■ **Material provided**
Segment Open
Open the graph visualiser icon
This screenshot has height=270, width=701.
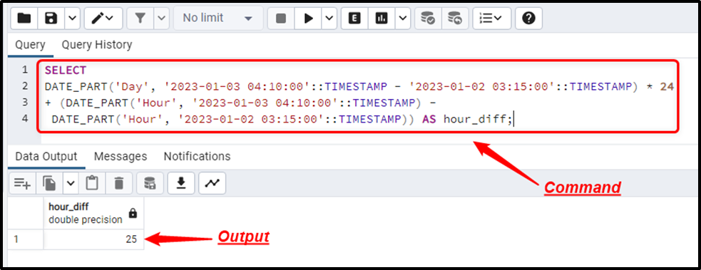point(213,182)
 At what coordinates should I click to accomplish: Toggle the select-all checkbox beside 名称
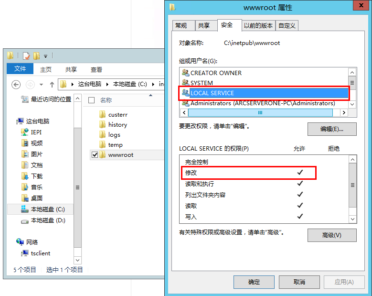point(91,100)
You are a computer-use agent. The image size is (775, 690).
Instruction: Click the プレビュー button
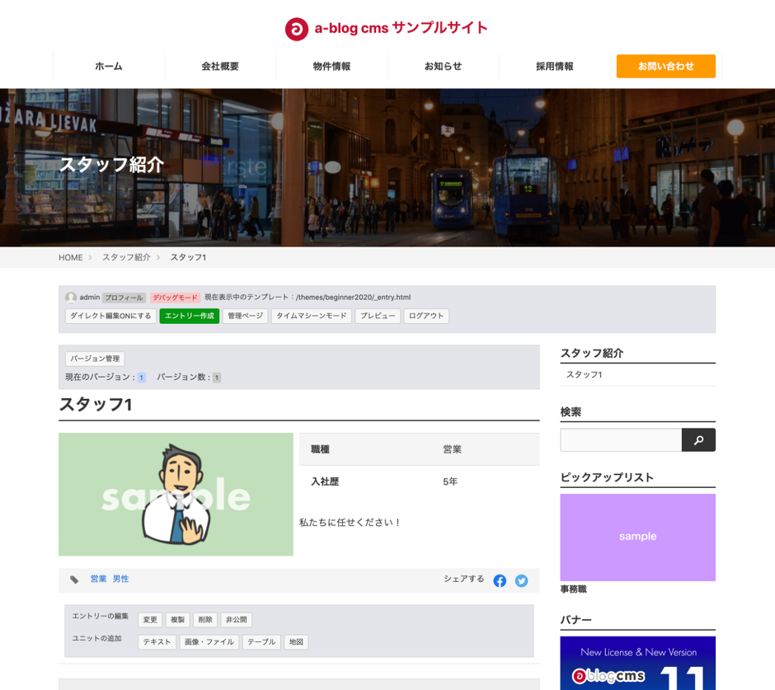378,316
Segment Closed
Segment Open
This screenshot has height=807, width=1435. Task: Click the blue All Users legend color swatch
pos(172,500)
Segment Closed
■ **Exercise instructions**
Once the line with "Open the graph visualiser icon" is found above, transcribe each line from it through the line with "You are a computer-use", exactly, and omit the pictures.

■ **Task answer**
Open the graph visualiser icon
This screenshot has height=270, width=701.
point(213,182)
 At what coordinates should I click to accomplish: Toggle the select-all checkbox beside 名称
point(91,100)
You are a computer-use agent. The image size is (775, 690).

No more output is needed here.